What is the difference between args wordNgrams, minn and maxn in fassttext supervised learning?


I'm a little confused after reading Bag of tricks for efficient text classification. What is the difference between args wordNgrams, minn and maxn

For example, a text classification task and Glove embedding as pretrainedVectors

ft.train_supervised(file_path,lr=0.1,epoch=5,wordNgrams=2,dim=300,loss='softmax', minn=2,maxn=3,pretrainedVectors='glove.300d.txt',verbose=0)

an input sentence is 'I love you'. Given minn=2,maxn=3, the whole sentence is transformed into [<I, I>], [<l, <lo, lo, lov,.....] etc For the word love, its fasttext embedding = (emb(love) (as a complete word) + emb(<l)+emb(<lo)+....) / n. For the sentence, it is splitted into [I love, love you] (because wordNgrams=2) and these 2-gram embeddings are [(fasttext emb(I)+fasttext emb(love))/2, (fasttext emb(love)+fasttext emb(you))/2]. The sentence embedding is average of 2-gram embeddings and has dimensionality as 300. Then it is fed through a layer which has #labels neurons (i.e. multiplied with a matrix whose size is [300, #labels]).

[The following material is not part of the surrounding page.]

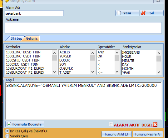Click the Tümünü Aktif Et button
This screenshot has width=168, height=138.
116,134
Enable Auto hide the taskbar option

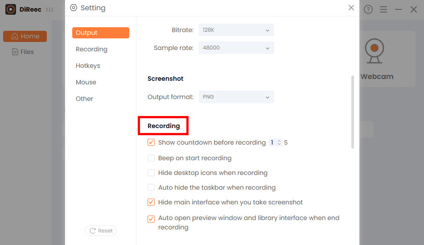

Is this right? Please correct me if I'm wrong


Solution

  • raju,

    You are almost right, but the averaging happens at the very end.

    First, how a sentence is tokenized?

    The whole sentence is tokenized with spaces. So "I love you" will produce 4 words: "I", "love", "you" and a special word EOS (end of sentence). So far we have 4 tokens. Then, for each word, depending of what you set for minn and maxn, fastText will compute the subwords and consider them as tokens as well. So in your case with minn=2, maxn=3, it will be: "<I", "<I>", "I>", "<l", "<lo", "lo", "lov", "ov", "ove", "ve", "ve>", "e>", "<y", "<yo", "yo", "you", "ou", "ou>", "u>" (we add beginning and end of word characters (< and >) as well).

    So the overall tokens will be "I", "love", "you", EOS, "<I", "<I>", "I>", "<l", "<lo", "lo", "lov", "ov", "ove", "ve", "ve>", "e>", "<y", "<yo", "yo", "you", "ou", "ou>", "u>".

    Now with wordNgrams=2, we also add tokens corresponding to pair of words: "I love", "love you", "you EOS"

    Once we have the tokens:

    In order to compute the hidden layer, the embedding of the sentence will be the average of the embeddings of individual tokens above. This is done by summing the corresponding column vectors of dimension 300 in the input matrix and we divide by the number of tokens to have the average with this line of code.